Wireguard
This simple structure show how to connect two offices. One remote branch and the central office.
Topology
The topology have a central and a branch VyOS router and one client, to test, in each site.
Configuration
Set the local subnet on eth2 and the public ip address eth1 on each site.
Central
set interface ethernet eth2 address 10.0.1.254/24
set interface ethernet eth1 address 198.51.100.1/24
Branch
set interface ethernet eth2 address 10.0.2.254/24
set interface ethernet eth1 address 198.51.100.2/24
Next thing to do, is to create a wireguard keypair on each side. After this, the public key can be displayed, to save for later.
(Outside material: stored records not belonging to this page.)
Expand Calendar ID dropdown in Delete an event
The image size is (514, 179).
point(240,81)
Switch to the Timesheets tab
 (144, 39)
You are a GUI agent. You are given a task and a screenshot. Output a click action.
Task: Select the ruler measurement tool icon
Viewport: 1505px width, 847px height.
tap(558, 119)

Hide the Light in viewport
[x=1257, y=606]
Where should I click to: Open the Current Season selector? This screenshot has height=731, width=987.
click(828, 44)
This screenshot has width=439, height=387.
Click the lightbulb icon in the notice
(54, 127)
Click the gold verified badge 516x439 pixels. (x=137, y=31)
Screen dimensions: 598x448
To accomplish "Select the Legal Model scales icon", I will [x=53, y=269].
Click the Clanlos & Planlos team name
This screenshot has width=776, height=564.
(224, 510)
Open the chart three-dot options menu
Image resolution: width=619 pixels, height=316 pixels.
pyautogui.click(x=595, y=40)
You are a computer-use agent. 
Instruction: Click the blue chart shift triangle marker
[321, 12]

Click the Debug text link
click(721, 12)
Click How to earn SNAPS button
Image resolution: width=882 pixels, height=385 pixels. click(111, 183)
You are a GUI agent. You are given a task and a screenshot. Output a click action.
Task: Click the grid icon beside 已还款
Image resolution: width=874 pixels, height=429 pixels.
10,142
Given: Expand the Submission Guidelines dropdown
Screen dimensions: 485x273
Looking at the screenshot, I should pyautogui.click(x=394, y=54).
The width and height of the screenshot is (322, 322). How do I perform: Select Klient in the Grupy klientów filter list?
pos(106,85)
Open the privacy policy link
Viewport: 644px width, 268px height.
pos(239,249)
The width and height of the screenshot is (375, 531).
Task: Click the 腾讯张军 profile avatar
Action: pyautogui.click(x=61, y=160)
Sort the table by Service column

vyos@central:~$ generate pki wireguard
Private key: cMNGHtb5dW92ORG3HS8JJlvQF8pmVGt2Ydny8hTBLnY=
Public key: WyfLCTXi31gL+YbYOwoAHCl2RgS+y56cYHEK6pQsTQ8=
After you have each public key. The wireguard interfaces can be setup.
Central
set interfaces wireguard wg01 private-key 'cMNGHtb5dW92ORG3HS8JJlvQF8pmVGt2Ydny8hTBLnY='
set interfaces wireguard wg01 address 192.168.0.1/24
set interfaces wireguard wg01 description 'VPN-to-Branch'
set interfaces wireguard wg01 peer branch allowed-ips 10.0.2.0/24
set interfaces wireguard wg01 peer branch allowed-ips 192.168.0.0/24
set interfaces wireguard wg01 peer branch address 198.51.100.2
set interfaces wireguard wg01 peer branch port 51820
set interfaces wireguard wg01 peer branch public-key '9ySVcjER2cY1tG/L7598zHg8g1xyggjxALqzeCxLgw4='
set interfaces wireguard wg01 port 51820
Branch
set interfaces wireguard wg01 private-key 'oDZ2S/4S6UEuhOyk0MvNSQTebugihX5RKCrI3exmHV8='
set interfaces wireguard wg01 address 192.168.0.2/24
set interfaces wireguard wg01 description 'VPN-to-central'
set interfaces wireguard wg01 peer central allowed-ips 10.0.1.0/24
set interfaces wireguard wg01 peer central allowed-ips 192.168.0.0/24
set interfaces wireguard wg01 peer central address 198.51.100.1
set interfaces wireguard wg01 peer central port 51820
set interfaces wireguard wg01 peer central public-key 'WyfLCTXi31gL+YbYOwoAHCl2RgS+y56cYHEK6pQsTQ8='
set interfaces wireguard wg01 port 51820
To reach the network, a route must be set on each VyOS host. In this structure, a static interface route will fit the requirements.
Central
set protocols static route 10.0.2.0/24 interface wg01
Branch
set protocols static route 10.0.1.0/24 interface wg01
Testing and debugging
After all is done and commit, let’s take a look if the Wireguard interface is up and running.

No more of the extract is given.